start PAGE TEXT

Well I've got my ar$e in gear and sorted the Kneesworth meet - see Events - so now it's your turn 

P.S. I've also joined you and given up the dreaded smokey sticks too


----------



## A3DFU (May 7, 2002)

Hi Graham, good to see you're still around and above all, still got that lovely car. Come on, get yourself to some meets for some good old fun time


----------



## Love_iTT (Aug 18, 2002)

Well you lot must have done something because I've just got home from work and came on here, saw there was a Kneesworth meet and put my name down for that but most importantly, I went to the garage and put the Purple Peril on charge as I haven't started it for a year. God knows what will happen when I try and start it up but that's the first thing to do right?

Things are starting to happen in my TT world. I was also thinking today that with less than a year and half before I retire then wouldn't this be a great retirement project, no capital outlay to speak of and most of the important mods done, seems silly to get rid really. :?

God, I change my mind more times than I change my shirts and I change those every day! :lol:

Graham


----------



## John-H (Jul 13, 2005)

Hi Graham 

It's good to see you and the TT are still around if a little dusty and in need of a charge :lol: . It would be good to see you again as Dani says. All the best


----------



## YELLOW_TT (Feb 25, 2004)

[smiley=mexicanwave.gif] [smiley=mexicanwave.gif] top man


----------



## NaughTTy (Jul 9, 2003)

YELLOW_TT said:


> [smiley=mexicanwave.gif] [smiley=mexicanwave.gif] top man


+1


----------



## A3DFU (May 7, 2002)

Hi Graham,

you're very welcome to join us for a nice day out 

viewtopic.php?f=3&t=327393

You can always meet us on route if you don't fancy coming all the way to the starting point 8)


----------



## robokn (Feb 21, 2006)

end PAGE TEXT
start RAW DATA

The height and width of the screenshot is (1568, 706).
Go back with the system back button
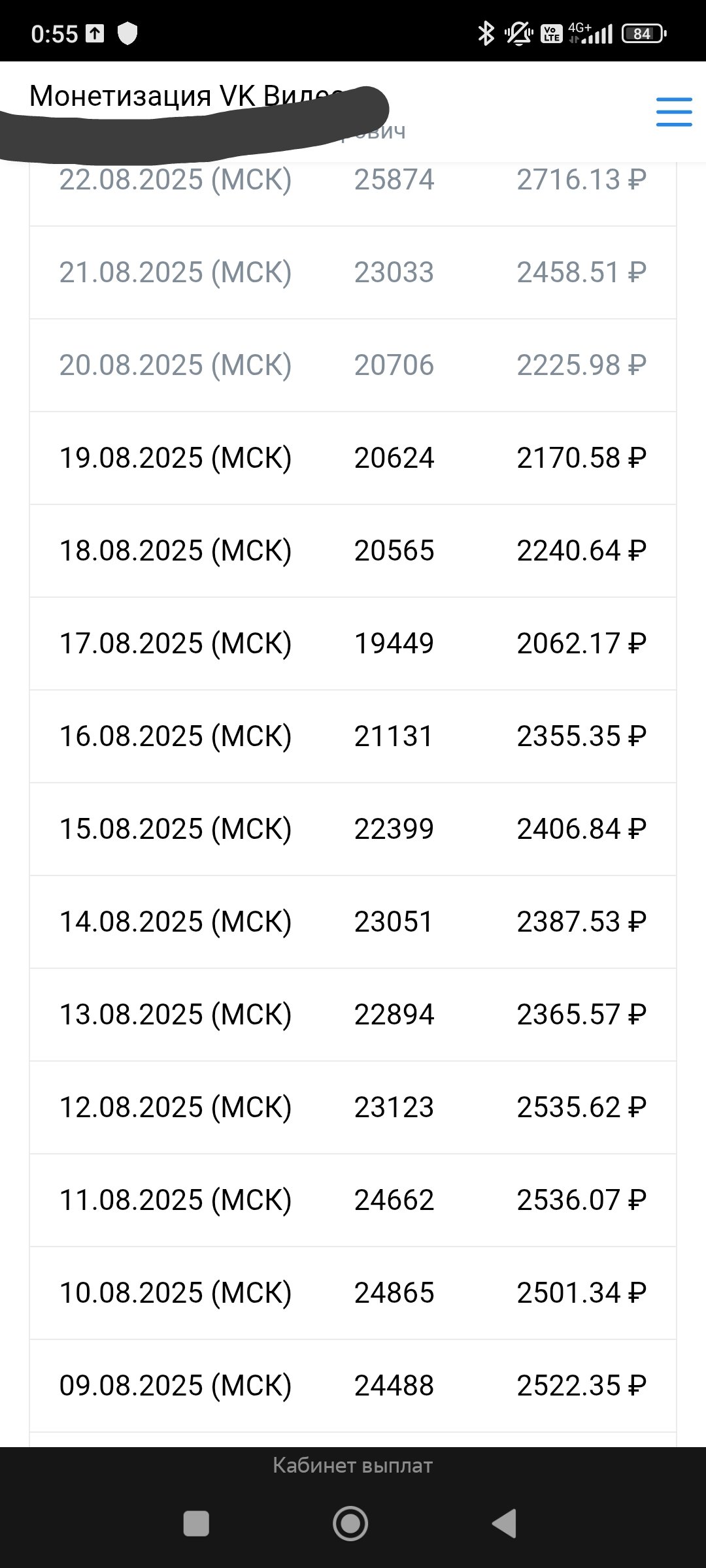(x=504, y=1524)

end RAW DATA

EXERCISE REQUIREMENTS -
**1.** In the forum thread, what name does Graham give his car?
**2.** According to the forum thread, why does Graham think keeping the car would make a great retirement project? Answer in one to three sentences.
**3.** Reproduce the forum thread's passage between "## Love_iTT (Aug" and "to do right?", inclusive, and swap "garage" for "workshop".
The material has no connection to the forum thread.

WORKED SOLUTIONS -
**1.** The Purple Peril.

**2.** Graham will retire in less than a year and a half. Keeping the car would involve almost no capital outlay, and most of the important mods have already been done, so getting rid of it seems silly to him.

**3.**
## Love_iTT (Aug 18, 2002)

Well you lot must have done something because I've just got home from work and came on here, saw there was a Kneesworth meet and put my name down for that but most importantly, I went to the workshop and put the Purple Peril on charge as I haven't started it for a year. God knows what will happen when I try and start it up but that's the first thing to do right?